* [WHAT TO WORK ON] Down to the last line, print the material below verbatim.

* [PROVIDED INFORMATION]
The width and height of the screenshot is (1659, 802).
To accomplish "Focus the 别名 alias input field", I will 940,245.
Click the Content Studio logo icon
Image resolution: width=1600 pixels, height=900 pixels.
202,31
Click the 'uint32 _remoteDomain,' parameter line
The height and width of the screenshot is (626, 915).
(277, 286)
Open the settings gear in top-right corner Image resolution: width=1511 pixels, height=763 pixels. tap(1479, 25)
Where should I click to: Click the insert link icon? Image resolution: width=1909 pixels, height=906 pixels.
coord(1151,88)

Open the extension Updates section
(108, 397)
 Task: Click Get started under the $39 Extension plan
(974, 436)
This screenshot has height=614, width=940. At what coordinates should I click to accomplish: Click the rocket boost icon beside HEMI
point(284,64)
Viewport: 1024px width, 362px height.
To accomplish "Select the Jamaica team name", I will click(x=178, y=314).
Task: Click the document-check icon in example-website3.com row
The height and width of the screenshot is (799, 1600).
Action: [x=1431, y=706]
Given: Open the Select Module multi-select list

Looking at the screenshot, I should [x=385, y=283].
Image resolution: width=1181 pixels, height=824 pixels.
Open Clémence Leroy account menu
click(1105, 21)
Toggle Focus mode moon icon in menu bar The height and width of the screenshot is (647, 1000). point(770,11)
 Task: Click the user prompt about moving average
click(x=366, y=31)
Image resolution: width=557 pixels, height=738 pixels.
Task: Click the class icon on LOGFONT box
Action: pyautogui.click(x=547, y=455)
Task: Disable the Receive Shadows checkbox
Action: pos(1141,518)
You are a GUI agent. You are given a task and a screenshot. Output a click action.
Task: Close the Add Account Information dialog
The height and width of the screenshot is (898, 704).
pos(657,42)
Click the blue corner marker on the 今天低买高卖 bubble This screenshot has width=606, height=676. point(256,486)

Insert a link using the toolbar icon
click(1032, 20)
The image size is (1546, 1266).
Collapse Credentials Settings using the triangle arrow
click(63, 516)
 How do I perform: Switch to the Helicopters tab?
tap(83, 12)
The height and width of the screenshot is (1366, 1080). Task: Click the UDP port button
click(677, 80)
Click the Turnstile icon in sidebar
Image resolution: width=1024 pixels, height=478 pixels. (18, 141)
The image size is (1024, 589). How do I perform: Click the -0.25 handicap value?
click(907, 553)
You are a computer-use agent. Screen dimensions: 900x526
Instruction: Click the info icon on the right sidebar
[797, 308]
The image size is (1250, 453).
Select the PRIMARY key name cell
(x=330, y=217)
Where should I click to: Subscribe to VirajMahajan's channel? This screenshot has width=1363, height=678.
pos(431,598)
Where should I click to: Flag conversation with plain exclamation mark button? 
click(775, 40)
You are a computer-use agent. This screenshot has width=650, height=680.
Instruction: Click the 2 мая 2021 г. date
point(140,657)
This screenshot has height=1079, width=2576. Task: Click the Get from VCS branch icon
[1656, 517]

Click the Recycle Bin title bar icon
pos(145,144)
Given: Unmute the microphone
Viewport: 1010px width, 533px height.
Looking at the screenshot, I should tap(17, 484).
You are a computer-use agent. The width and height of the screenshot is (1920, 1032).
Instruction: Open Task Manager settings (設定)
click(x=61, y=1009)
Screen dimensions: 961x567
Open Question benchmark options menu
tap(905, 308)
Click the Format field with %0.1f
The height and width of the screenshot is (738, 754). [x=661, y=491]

* [FINISHED EXERCISE]
The width and height of the screenshot is (1659, 802).
To accomplish "Focus the 别名 alias input field", I will 940,245.
Click the Content Studio logo icon
Image resolution: width=1600 pixels, height=900 pixels.
202,31
Click the 'uint32 _remoteDomain,' parameter line
The height and width of the screenshot is (626, 915).
(277, 286)
Open the settings gear in top-right corner Image resolution: width=1511 pixels, height=763 pixels. tap(1479, 25)
Where should I click to: Click the insert link icon? Image resolution: width=1909 pixels, height=906 pixels.
coord(1151,88)

Open the extension Updates section
(108, 397)
 Task: Click Get started under the $39 Extension plan
(974, 436)
This screenshot has height=614, width=940. At what coordinates should I click to accomplish: Click the rocket boost icon beside HEMI
point(284,64)
Viewport: 1024px width, 362px height.
To accomplish "Select the Jamaica team name", I will click(x=178, y=314).
Task: Click the document-check icon in example-website3.com row
The height and width of the screenshot is (799, 1600).
Action: [x=1431, y=706]
Given: Open the Select Module multi-select list

Looking at the screenshot, I should [x=385, y=283].
Image resolution: width=1181 pixels, height=824 pixels.
Open Clémence Leroy account menu
click(1105, 21)
Toggle Focus mode moon icon in menu bar The height and width of the screenshot is (647, 1000). point(770,11)
 Task: Click the user prompt about moving average
click(x=366, y=31)
Image resolution: width=557 pixels, height=738 pixels.
Task: Click the class icon on LOGFONT box
Action: pyautogui.click(x=547, y=455)
Task: Disable the Receive Shadows checkbox
Action: pos(1141,518)
You are a GUI agent. You are given a task and a screenshot. Output a click action.
Task: Close the Add Account Information dialog
The height and width of the screenshot is (898, 704).
pos(657,42)
Click the blue corner marker on the 今天低买高卖 bubble This screenshot has width=606, height=676. point(256,486)

Insert a link using the toolbar icon
click(1032, 20)
The image size is (1546, 1266).
Collapse Credentials Settings using the triangle arrow
click(63, 516)
 How do I perform: Switch to the Helicopters tab?
tap(83, 12)
The height and width of the screenshot is (1366, 1080). Task: Click the UDP port button
click(677, 80)
Click the Turnstile icon in sidebar
Image resolution: width=1024 pixels, height=478 pixels. (18, 141)
The image size is (1024, 589). How do I perform: Click the -0.25 handicap value?
click(907, 553)
You are a computer-use agent. Screen dimensions: 900x526
Instruction: Click the info icon on the right sidebar
[797, 308]
The image size is (1250, 453).
Select the PRIMARY key name cell
(x=330, y=217)
Where should I click to: Subscribe to VirajMahajan's channel? This screenshot has width=1363, height=678.
pos(431,598)
Where should I click to: Flag conversation with plain exclamation mark button? 
click(775, 40)
You are a computer-use agent. This screenshot has width=650, height=680.
Instruction: Click the 2 мая 2021 г. date
point(140,657)
This screenshot has height=1079, width=2576. Task: Click the Get from VCS branch icon
[1656, 517]

Click the Recycle Bin title bar icon
pos(145,144)
Given: Unmute the microphone
Viewport: 1010px width, 533px height.
Looking at the screenshot, I should tap(17, 484).
You are a computer-use agent. The width and height of the screenshot is (1920, 1032).
Instruction: Open Task Manager settings (設定)
click(x=61, y=1009)
Screen dimensions: 961x567
Open Question benchmark options menu
tap(905, 308)
Click the Format field with %0.1f
The height and width of the screenshot is (738, 754). [x=661, y=491]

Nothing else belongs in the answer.